Moved: Because of the dampness of the original site, the church was moved approximately 200 yards in 1870.
Significance: The Macedonia Church is significant as a religious and cultural milestone in the progress of black history in Southern Ohio. The church building was built in the fall of 1849 on Macedonia Ridge, north of Burlington, Ohio, which had been an abolitionist sanctuary for runaway and freed slaves since 1799.
In the autumn of 1849, 32 freed slaves arrived in Burlington. They had been part of a larger number of 37 persons emancipated by Virginia planter James Twyman in his will. Twyman had also bequeathed $10,000 to purchase land and homes for the 37 former slaves in one of the free states of this union. The 32 individuals, who came to Ohio, traveled approximately 400 miles from Madison County, Virginia, to Burlington, Ohio, to settle as free people on farmland deeded to them on October 31, 1849.
The new immigrants joined with the existing congregation of the church, organized in 1820, and affiliated with the Providence Association of churches organized in 1830 by Burlington area black religious leaders George Bryant, Charles Roberts, and Henry King. Before 1849 the church members had worshiped in cabins belonging to the individuals in the congregation.
Eli Thayer, Massachusetts abolitionist congressman and founder of Ceredo, (West) Virginia, supplied lumber for the Macedonia Church. The former slaves and their white neighbors carried the lumber across the Ohio River in rowboats, transported it up Macedonia Ridge, and erected the present structure. [Note from The Lawrence Register: this cannot be true as Eli Thayer did not come nor establish Ceredo until 1858-see add below]

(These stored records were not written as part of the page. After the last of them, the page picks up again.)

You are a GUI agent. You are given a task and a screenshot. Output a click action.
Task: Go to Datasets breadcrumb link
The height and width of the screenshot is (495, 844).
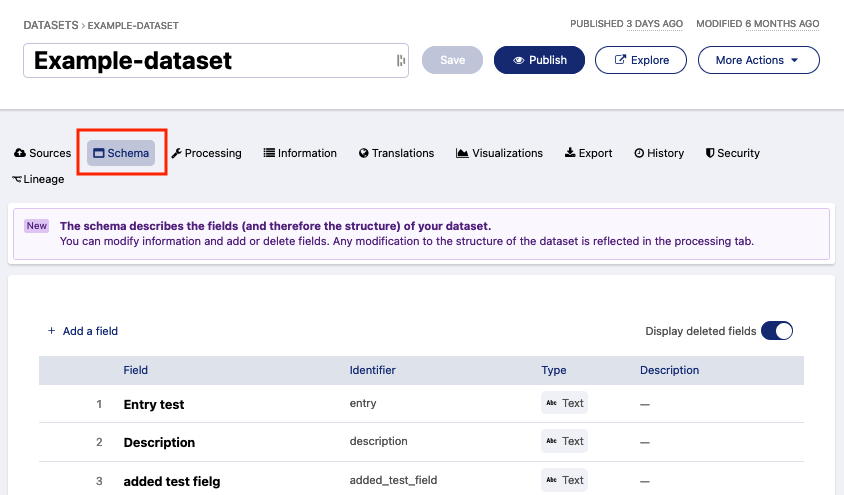[50, 24]
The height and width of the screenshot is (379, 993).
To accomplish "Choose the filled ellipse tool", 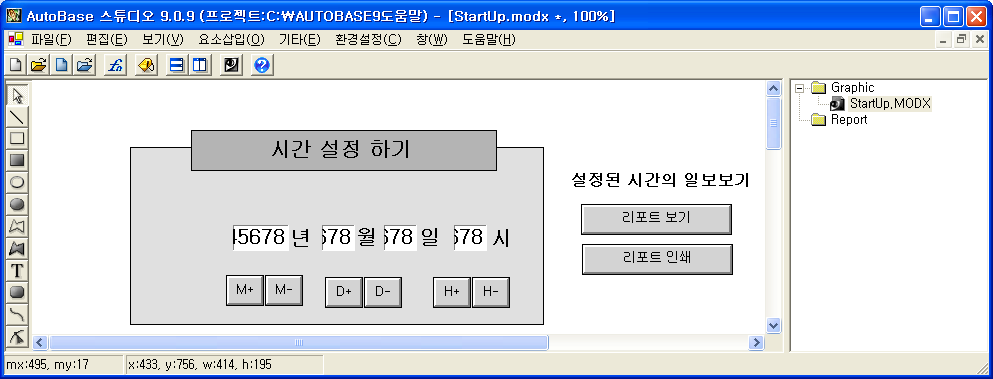I will point(17,204).
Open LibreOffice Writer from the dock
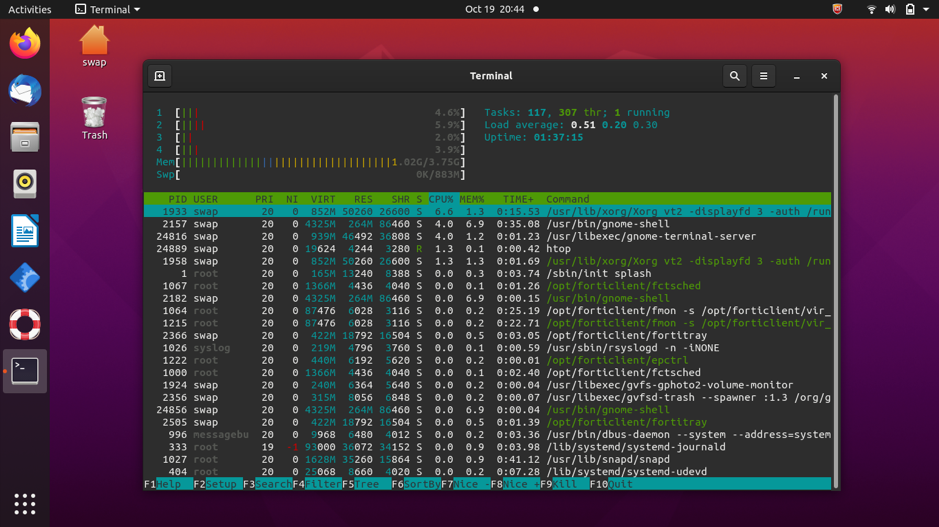Screen dimensions: 939x527 pos(25,231)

The church, which was the black community’s religious and social focal point, became the “mother church” of many other Baptist churches, app. eight of which are still extant in Ohio and West Virginia.
Thus much of the religious foundation of the area was laid. One of the freed 37 slaves, Thomas Walker Fry, a preacher, doctor, and foreman on the Virginia plantation, became a famous evangelist and built a church in Proctorville, Ohio, in 1866.
Other notable personalities connected with the Macedonia Church were: Rev. Ike Bryant, a widely respected minister and speaker, whose services were obtained for the church by Eli Thayer; Eli Justice, who was a trustee of the church when it was moved in 1870; and Eliza Jane Smith, a Sunday school teacher at the turn of the 20th century.
Eliza Jane Smith taught her students the temporal skills of reading and writing and purchased her student’s small gifts for perfect attendance out of her own money.
The Macedonia Church remains today an important reminder of the spiritual idealism and industry of Burlington’s refugees from slavery.
Major Bibliographical References:
- Diane Hagenbach, “Church’s Member Recall ‘Old Days’,” The Herald-Dispatch, Huntington, WV, September 15, 1975, page 10.
- J. Earl Pratt, The Promised Land, Vantage Press, New York, 1964, pp. 16, 17, 18, 26, 27.
- Tod Sedgwick, “Abolitionist History Links Town, Blacks,” The Herald-Dispatch, Huntington, WV, undated.
Nora,
I am trying to find out the names for you, as soon as I locate them I will email you.
Martha
Could you please give me the names of the trustees of the church? They greeted a group of college students I brought to visit from Sinclair Community College in Dayton. They graciously allowed us to enter the church building and spoke with us about the people who originated this body of Christ. I would like to send them a thank you note.
Thanks for pointing that out Carrie, it has been corrected.
Martha
Isaac Vinton Bryant, was born in 1856, a son of William Bryant, a Macedonia minister, and was raised in the Macedonia Church. A well known regional educator, I.V. Bryant was 2 years old when Eli Thayer’s Ceredo village began.
From the same article, Eli Justice was not one of the original “37.”